No alcanzaremos jamás el verdadero buen humor, si no imitamos de verdad a Jesús; si no somos, como Él, humildes. Insistiré de nuevo: ¿habéis visto dónde se esconde la grandeza de Dios? En un pesebre, en unos pañales, en una gruta. La eficacia redentora de nuestras vidas sólo puede actuarse con la humildad, dejando de pensar en nosotros mismos y sintiendo la responsabilidad de ayudar a los demás.

Es a veces corriente, incluso entre almas buenas, provocarse conflictos personales, que llegan a producir serias preocupaciones, pero que carecen de base objetiva alguna. Su origen radica en la falta de propio conocimiento, que conduce a la soberbia: el desear convertirse en el centro de la atención y de la estimación de todos, la inclinación a no quedar mal, el no resignarse a hacer el bien y desaparecer, el afán de seguridad personal. Y así muchas almas que podrían gozar de una paz maravillosa, que podrían gustar de un júbilo inmenso, por orgullo y presunción se trasforman en desgraciadas e infecundas.

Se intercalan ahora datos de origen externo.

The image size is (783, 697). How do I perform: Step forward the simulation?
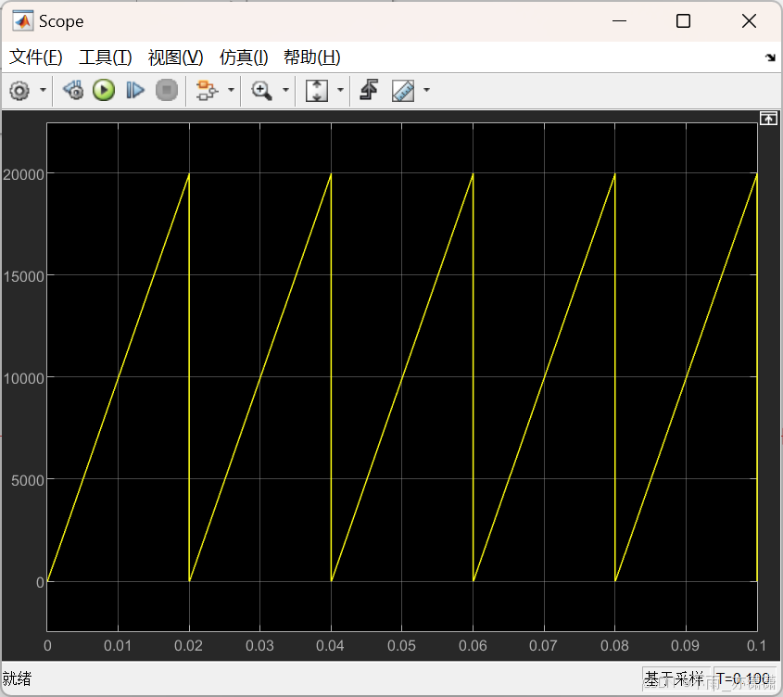[134, 91]
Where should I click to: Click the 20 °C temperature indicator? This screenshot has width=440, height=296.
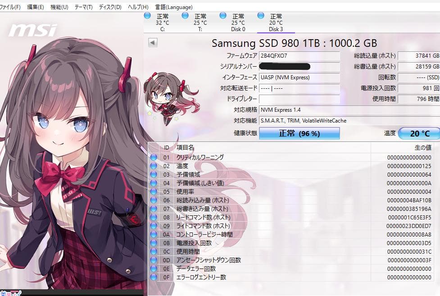pyautogui.click(x=419, y=133)
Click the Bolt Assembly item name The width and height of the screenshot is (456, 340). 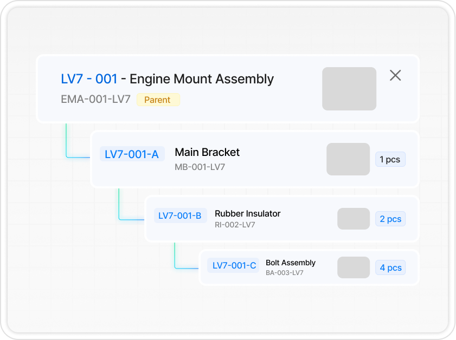pos(290,263)
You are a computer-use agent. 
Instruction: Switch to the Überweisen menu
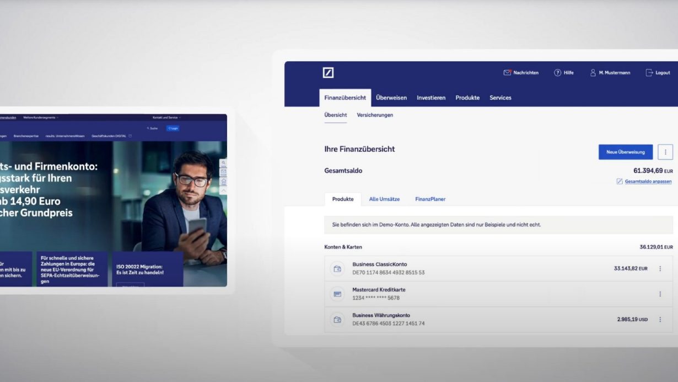click(391, 98)
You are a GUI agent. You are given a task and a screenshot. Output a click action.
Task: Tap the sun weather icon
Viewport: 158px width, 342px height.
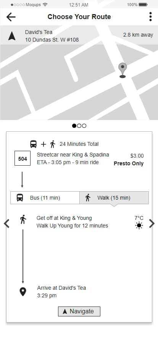pyautogui.click(x=139, y=225)
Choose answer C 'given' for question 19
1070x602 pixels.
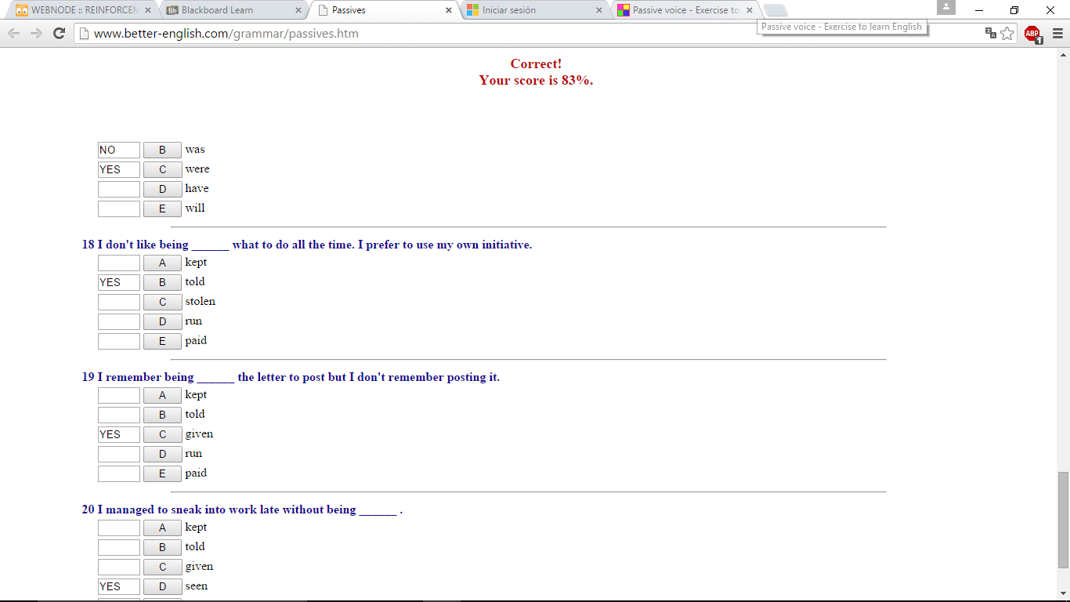pos(162,434)
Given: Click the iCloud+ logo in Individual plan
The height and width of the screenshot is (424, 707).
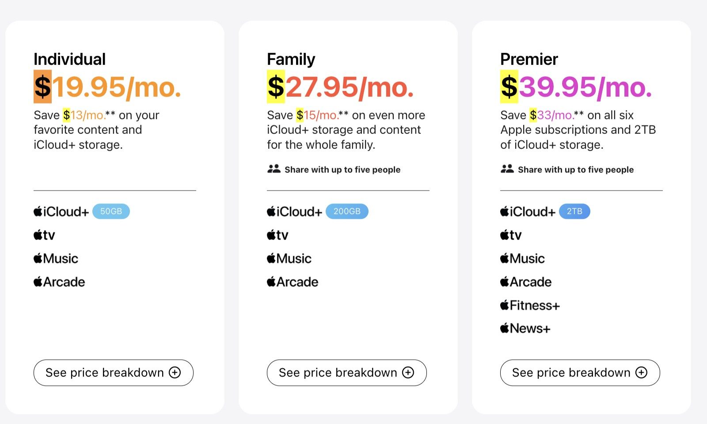Looking at the screenshot, I should 61,212.
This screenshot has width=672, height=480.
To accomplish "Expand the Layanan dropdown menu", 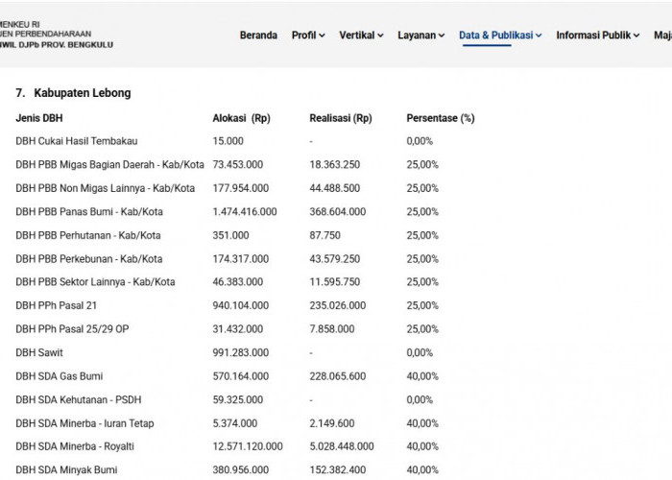I will click(420, 36).
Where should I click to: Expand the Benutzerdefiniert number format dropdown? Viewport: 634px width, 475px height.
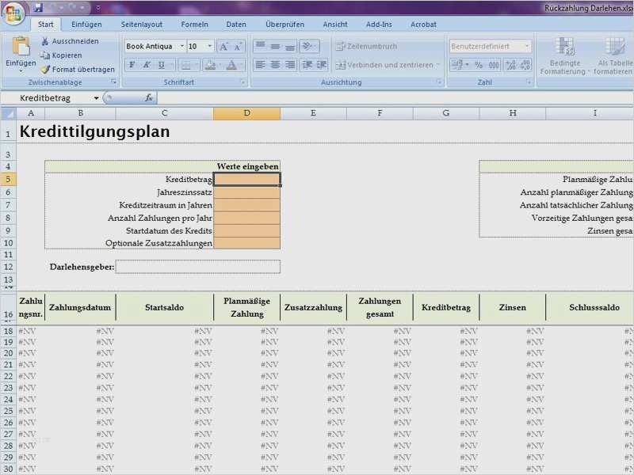(x=527, y=45)
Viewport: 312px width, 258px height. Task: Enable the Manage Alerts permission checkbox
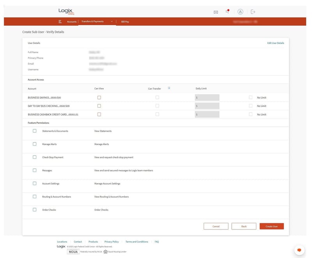click(x=35, y=144)
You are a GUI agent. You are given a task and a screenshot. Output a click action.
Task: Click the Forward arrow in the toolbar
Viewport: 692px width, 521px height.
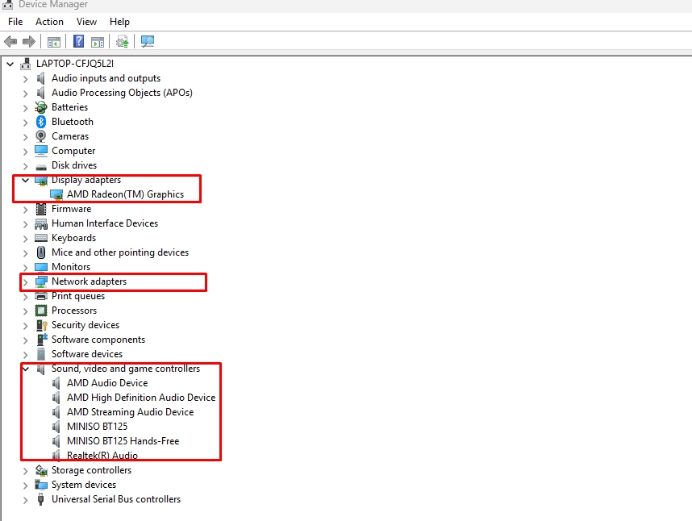[28, 41]
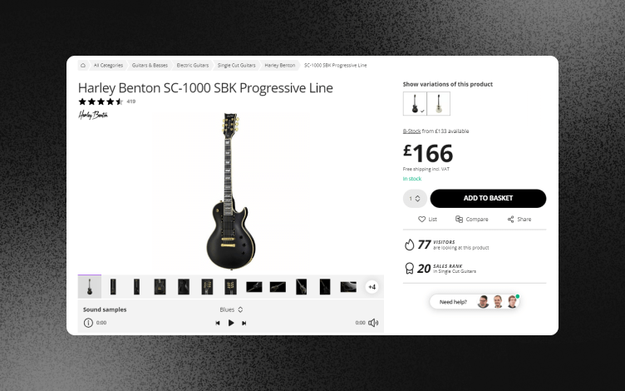
Task: Mute the sound sample speaker icon
Action: coord(373,323)
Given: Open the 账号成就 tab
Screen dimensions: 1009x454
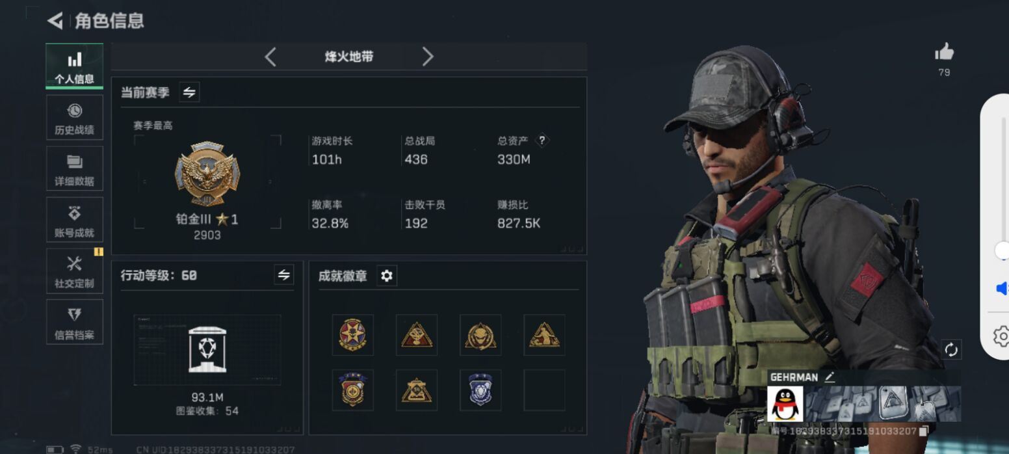Looking at the screenshot, I should tap(75, 220).
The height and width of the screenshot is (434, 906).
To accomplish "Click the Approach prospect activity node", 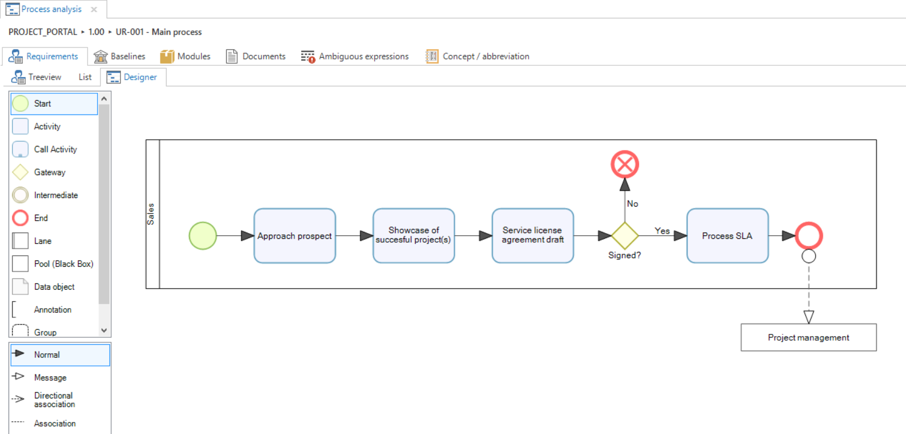I will pos(294,236).
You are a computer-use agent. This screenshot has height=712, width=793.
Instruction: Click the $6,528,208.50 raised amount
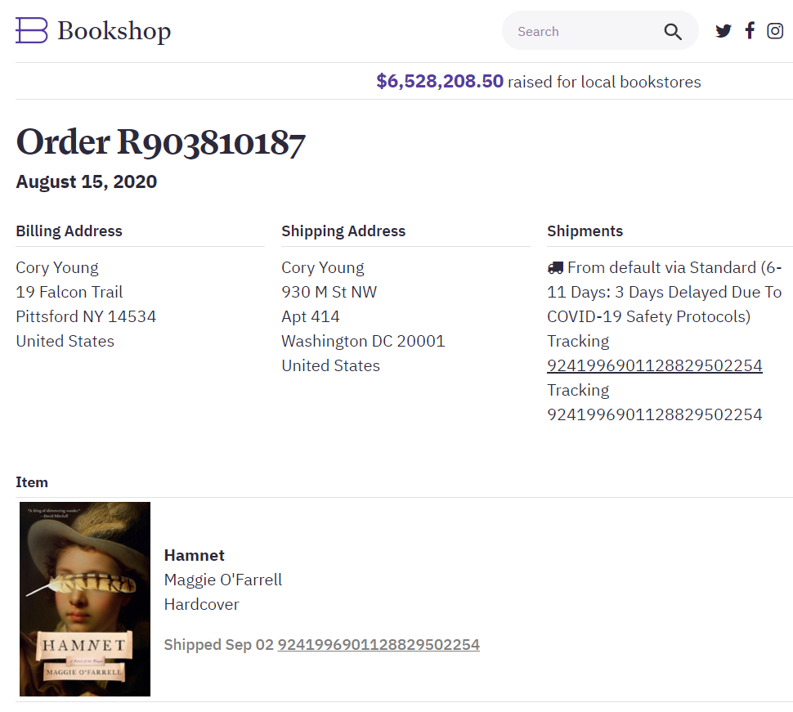pyautogui.click(x=440, y=82)
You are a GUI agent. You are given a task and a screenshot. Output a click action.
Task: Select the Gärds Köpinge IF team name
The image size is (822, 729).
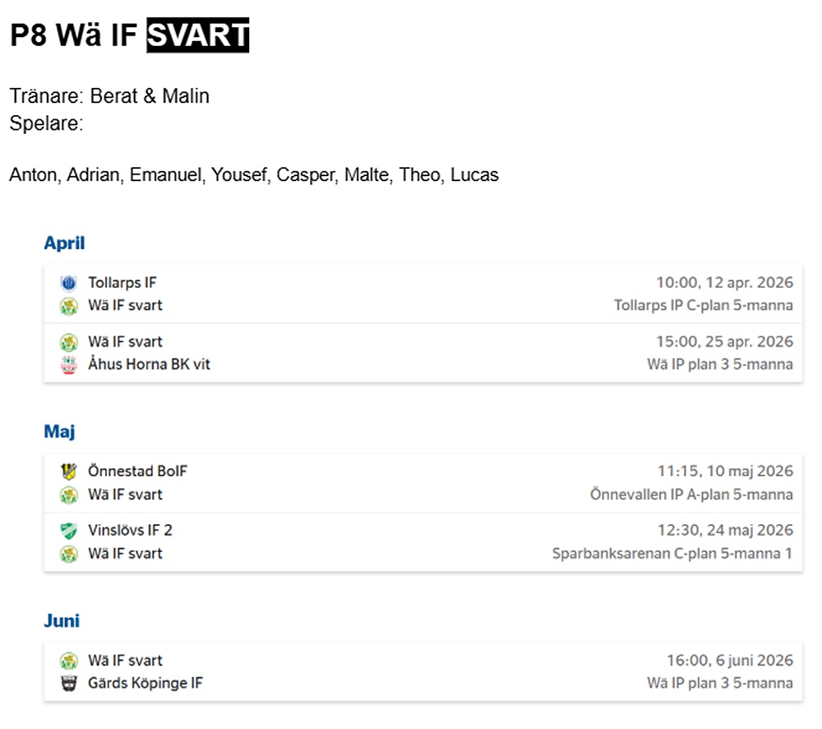point(145,684)
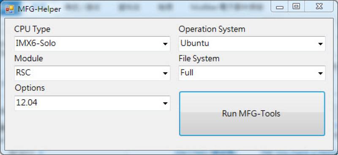Open the CPU Type dropdown arrow

pyautogui.click(x=165, y=44)
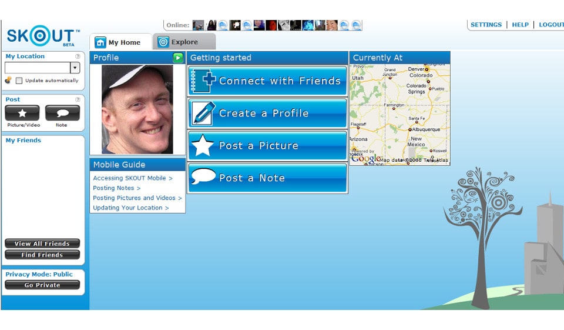Click the pushpin icon under My Location
This screenshot has width=564, height=330.
point(8,81)
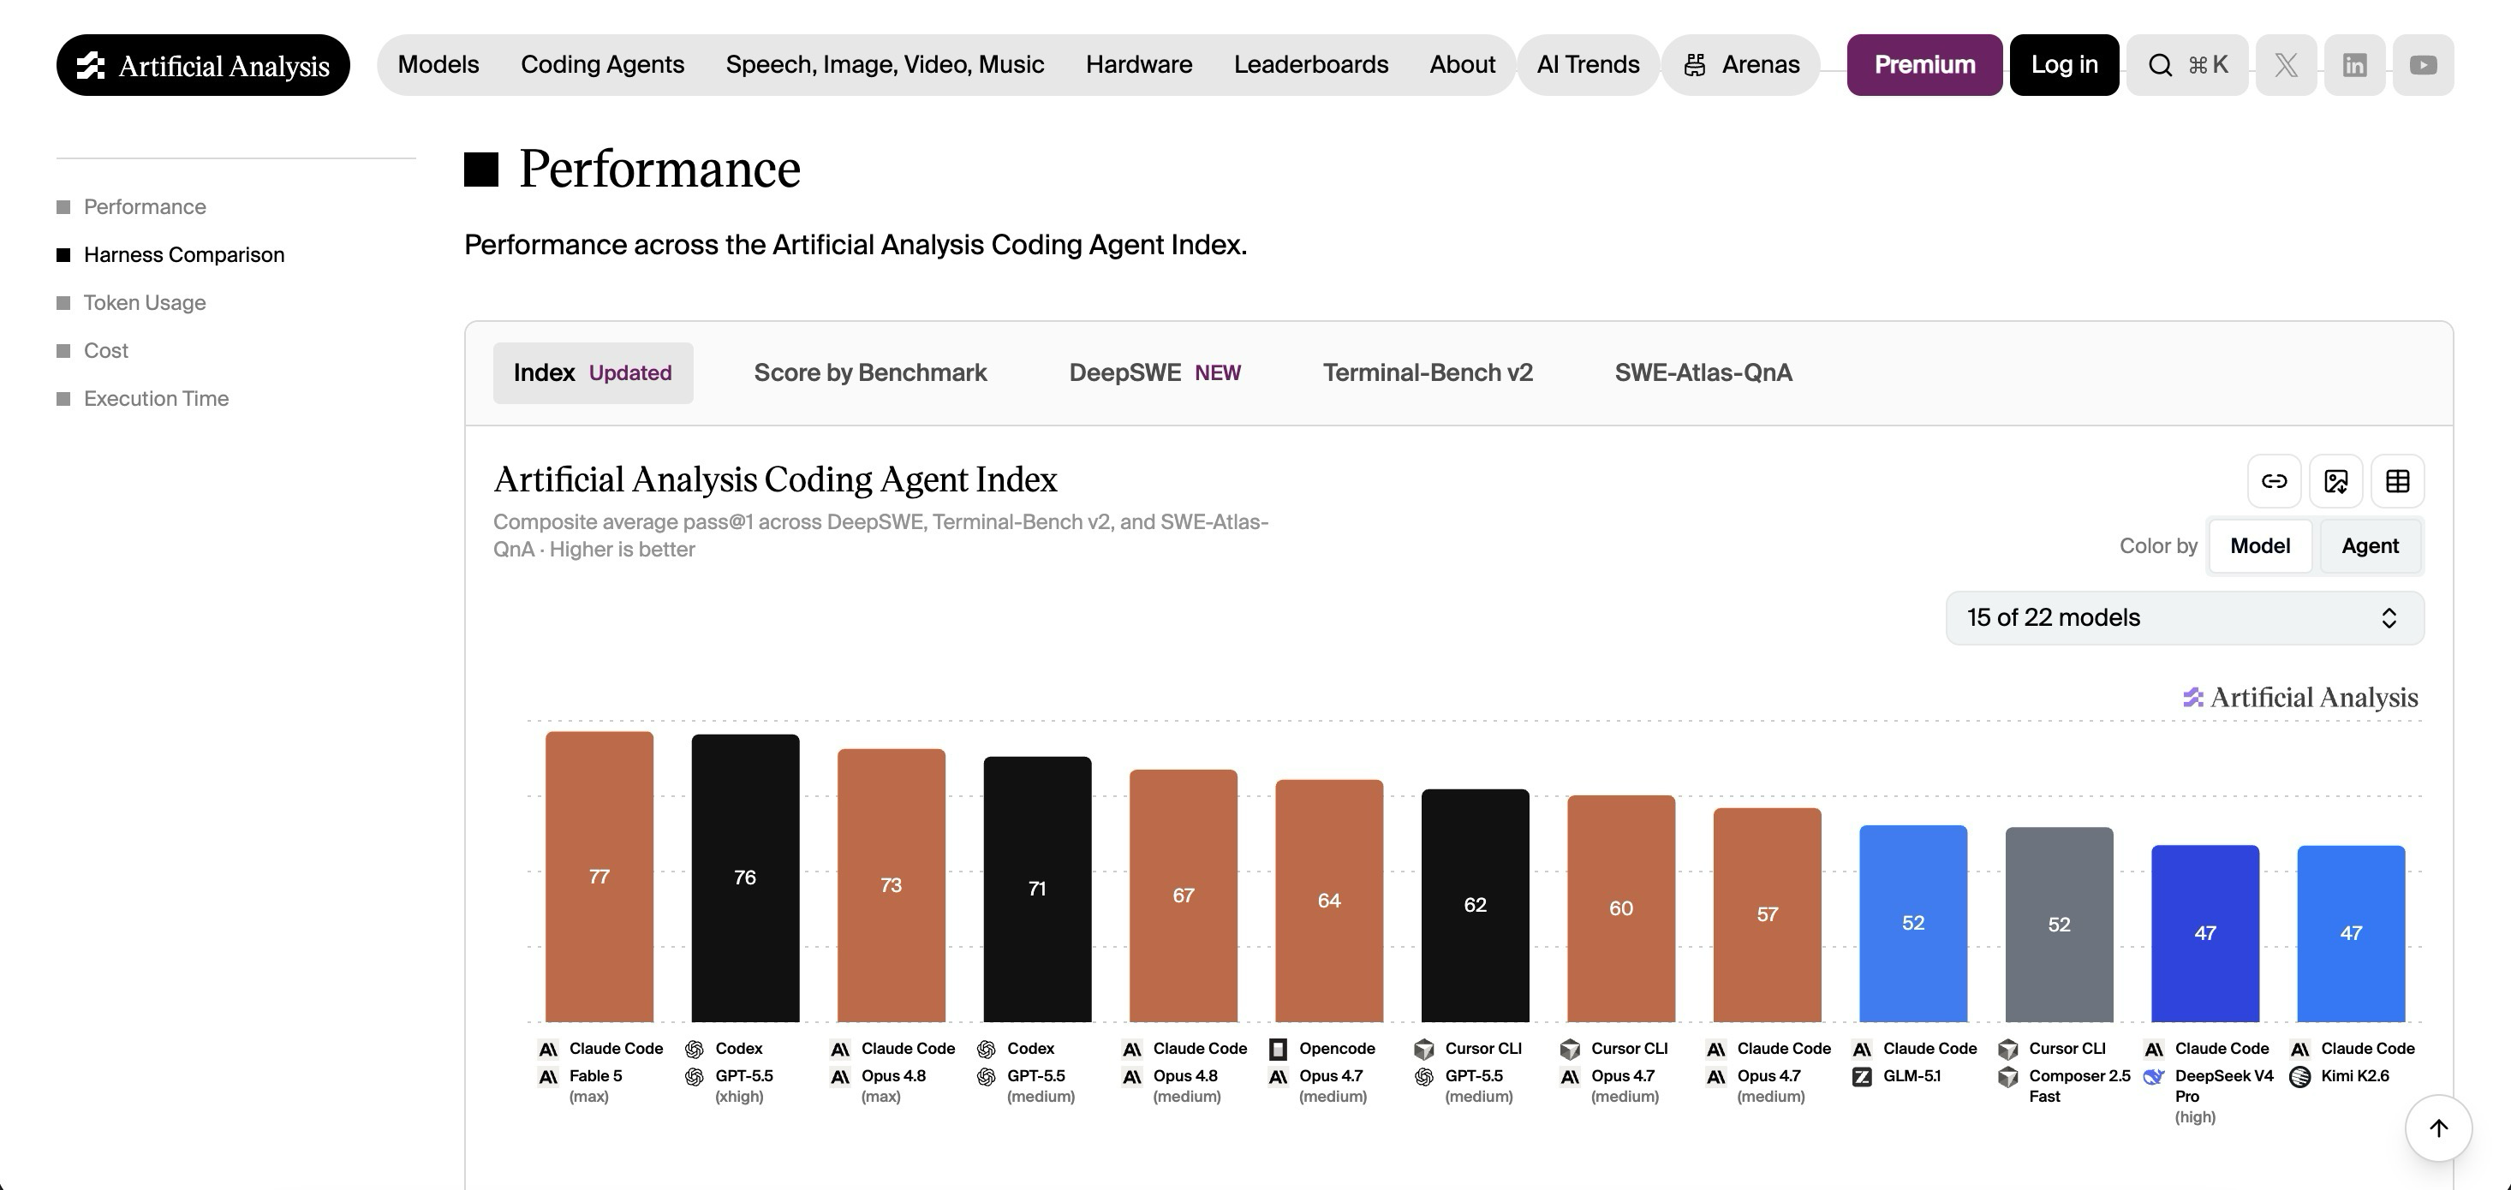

Cristo fue humilde de corazón18. A lo largo de su vida no quiso para Él ninguna cosa especial, ningún privilegio. Comienza estando en el seno de su Madre nueve meses, como todo hombre, con una naturalidad extrema. De sobra sabía el Señor que la humanidad padecía una apremiante necesidad de Él. Tenía, por eso, hambre de venir a la tierra para salvar a todas las almas: y no precipita el tiempo. Vino a su hora, como llegan al mundo los demás hombres. Desde la concepción hasta el nacimiento, nadie —salvo San José y Santa Isabel— advierte esa maravilla: Dios que viene a habitar entre los hombres.

La Navidad está rodeada también de sencillez admirable: el Señor viene sin aparato, desconocido de todos. En la tierra sólo María y José participan en la aventura divina. Y luego aquellos pastores, a los que avisan los ángeles. Y más tarde aquellos sabios de Oriente. Así se verifica el hecho trascendental, con el que se unen el cielo y la tierra, Dios y el hombre.

¿Cómo es posible tanta dureza de corazón, que hace que nos acostumbremos a estas escenas? Dios se humilla para que podamos acercarnos a Él, para que podamos corresponder a su amor con nuestro amor, para que nuestra libertad se rinda no sólo ante el espectáculo de su poder, sino ante la maravilla de su humildad.

Grandeza de un Niño que es Dios: su Padre es el Dios que ha hecho los cielos y la tierra, y Él está ahí, en un pesebre, quia non erat eis locus in diversorio19, porque no había otro sitio en la tierra para el dueño de todo lo creado.

Las tentaciones de Cristo

La Cuaresma conmemora los cuarenta días que pasó Jesús en el desierto, como preparación de esos años de predicación, que culminan en la Cruz y en la gloria de la Pascua. Cuarenta días de oración y de penitencia. Al terminar, tuvo lugar la escena que la liturgia de hoy ofrece a nuestra consideración, recogiéndola en el Evangelio de la Misa: las tentaciones de Cristo21.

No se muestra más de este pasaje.